José Luís Salles Franco (1960-2012)
I
Migram as aves ao sentirem frio
Migram os homens ao sentirem-se sós
Migram as árvores para outra vida
As folhas, as flores, os frutos.
Mundos se liquefazem
E as águas semeiam solidões.
O lago, o rio, o mar, o oceano.
O humano e seus desvios –
O avesso do tempo,
a finitude do voo.
As constelações: as infinitas distâncias
A saudade a evocar gestos, rostos,
ruas, passos, beijos, barcos,
a esquecida infância.
II
Tudo soa falso
As palavras,
O silêncio de Beethoven,
As valsas de Strauss.
A dança das vozes rodopia
Os fantasmas, mais uma vez, se cumprimentam.

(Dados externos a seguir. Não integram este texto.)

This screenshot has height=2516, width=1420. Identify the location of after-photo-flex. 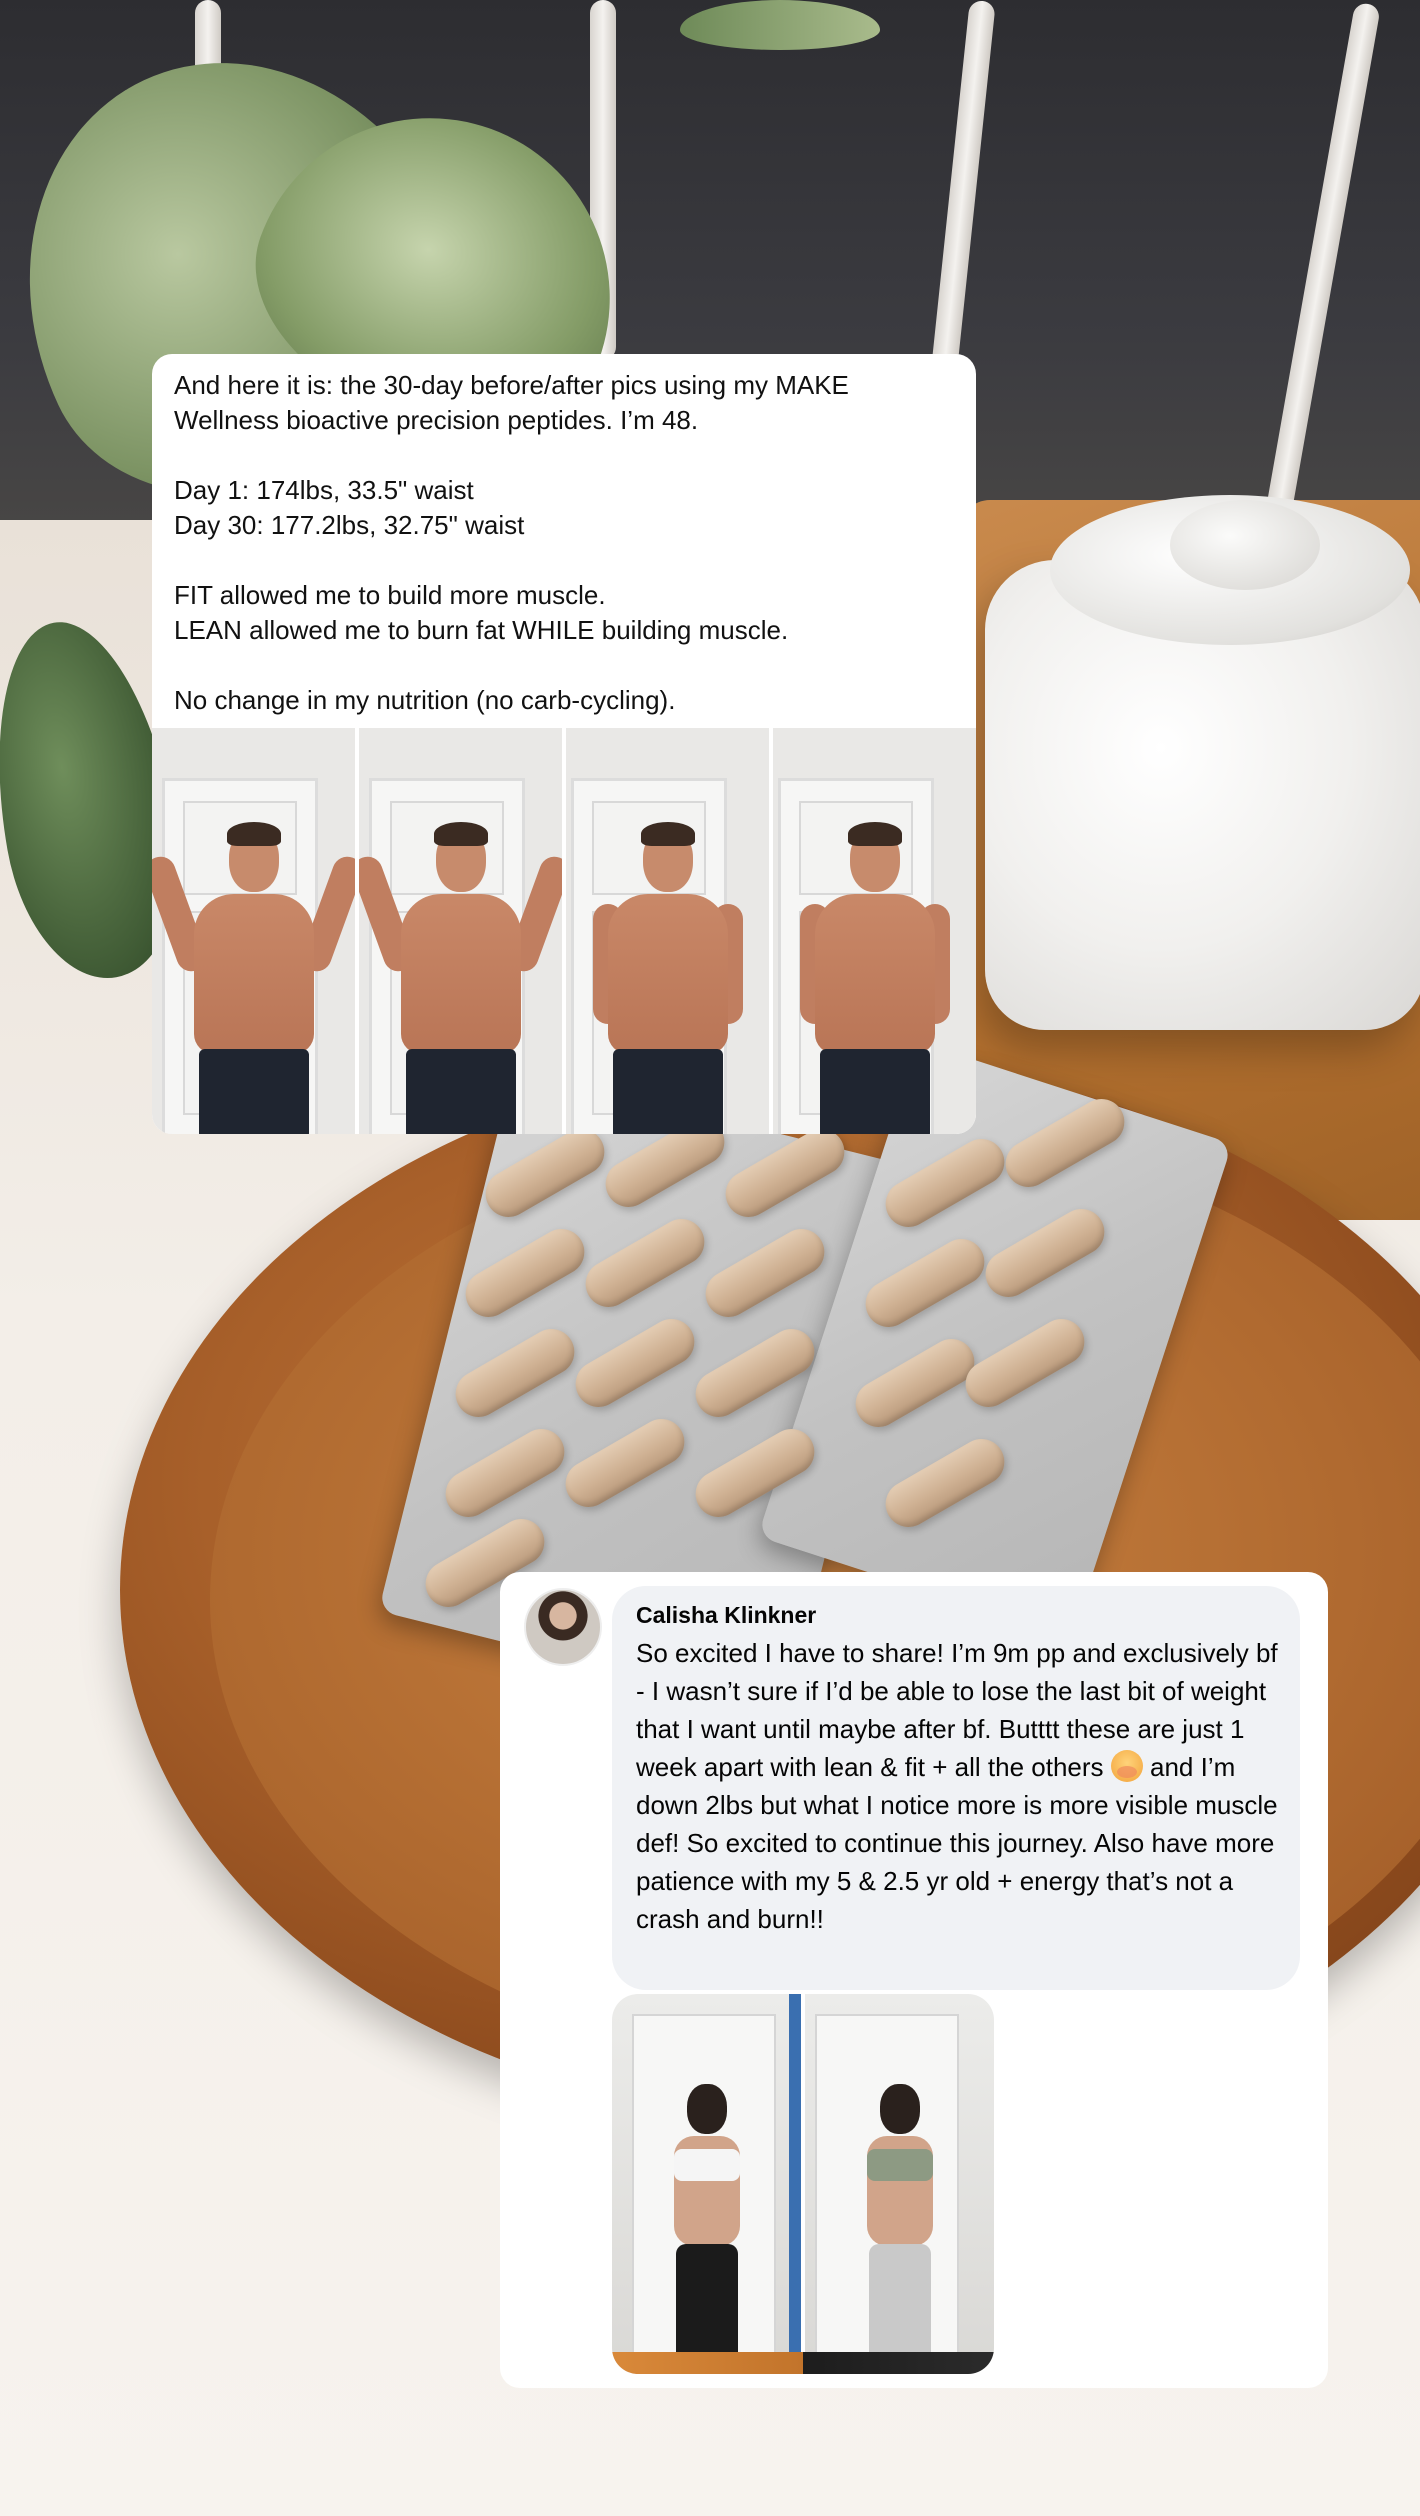
(460, 931).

A infância desaparece no oco da casa.
O tempo fecha portas e janelas.
Não há mais como voltar.
A fotografia nos eterniza para a morte.
Os moinhos não são de vento.
O jogo de amarelinha,
Os caminhos que se bifurcam.
Nada nem ninguém nos salva.
III
Um monstro me habita,
de muitas faces
e múltiplos disfarces.
Nada me salva da sua voracidade
Rasga-me entre dentes
A febre das palavras.
Os desvios do outro:
o estranho Hyde a me mirar.
............................................
Palavras nos sentenciam.
Falso ou verdadeiro,
nenhuma das alternativas.
O monstro me devora,
O labirinto é infinito.
Lírico I
Cidades desaparecem na íris de minhas retinas fatigadas
O cupim tempo, pouco a pouco, as apaga
Ninguém mais recorda a velha topografia
marcas inseridas no corpo e traídas ao dobrar esquinas.
Com qual medusa me deparo? Petrificado desapareço.

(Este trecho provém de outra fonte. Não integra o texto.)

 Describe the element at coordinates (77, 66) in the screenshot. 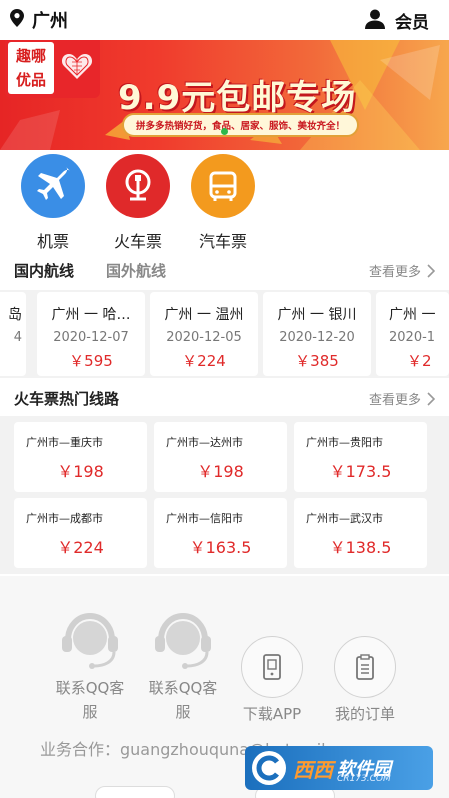

I see `heart-logo-icon` at that location.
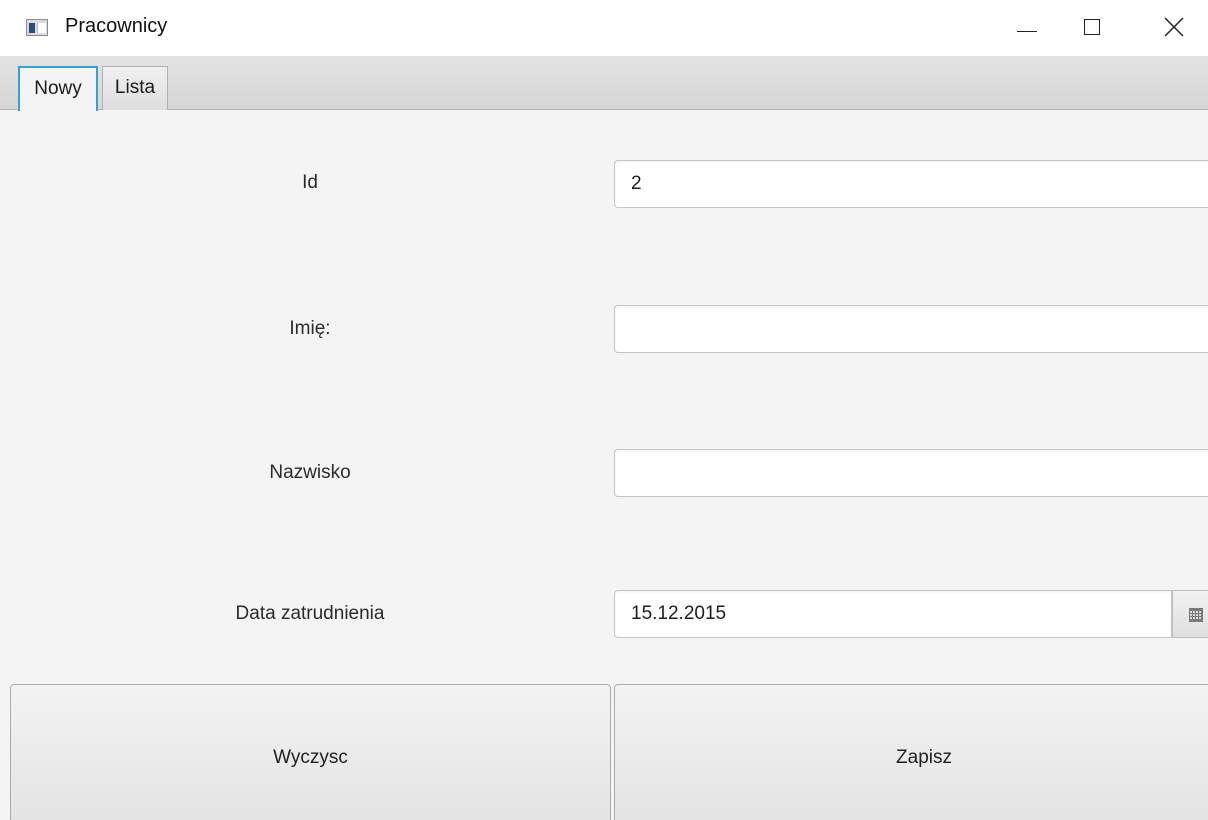  What do you see at coordinates (310, 182) in the screenshot?
I see `id-label: Id` at bounding box center [310, 182].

Perco-me nos subterrâneos esquecidos,
sem vias de acesso, os passos não deixam rastros.
Quais fantasmas assistem à última sessão nas ruínas da infância?
Grafito no branco das paredes uma gramática que se desmancha.
No alto do sobrado as lembranças de donzelas
A cidade é de pedra, dizia o cego a seu filho.
A força da grana que ergue e destrói coisas belas.
De noite eu rondo a cidade a nos procurar
Canções que ecoam.
Lírico II
Eu, blade runner, já não capturo andróides
Caço alguém que nunca encontro
Na maré do congestionamento
Miríades de imagens nos atravessam
Corporificadas em pedra e aço
Memórias se transformam em ruínas
Nada permanece
Esta é a cidade do esquecimento
Mesmo assim, recordo
Subtraio uma partícula do tempo
Que a todo instante retorna
Um déjà vu jamais revelado
Uma tatuagem se rasga e sangra
Não há rotas a serem seguidas
Stop uma estação go do inferno
Atropelamento e fuga
Nenhuma cidade nos espera
***
A Cidade é uma máscara mortuária
Repleta de janelas cheias de solidão
Ninguém habita o poeta
Nem o cacto, nem o bicho, nem o homem
A eternidade o assalta: o mundo o chama
O firmamento é inútil
As ruínas apagam os passos de quem por elas passou
Nenhum verso salva o poeta.
Coité, 30.05.12, durante a exibição de O poeta do castelo, de Joaquim Pedro de Andrade.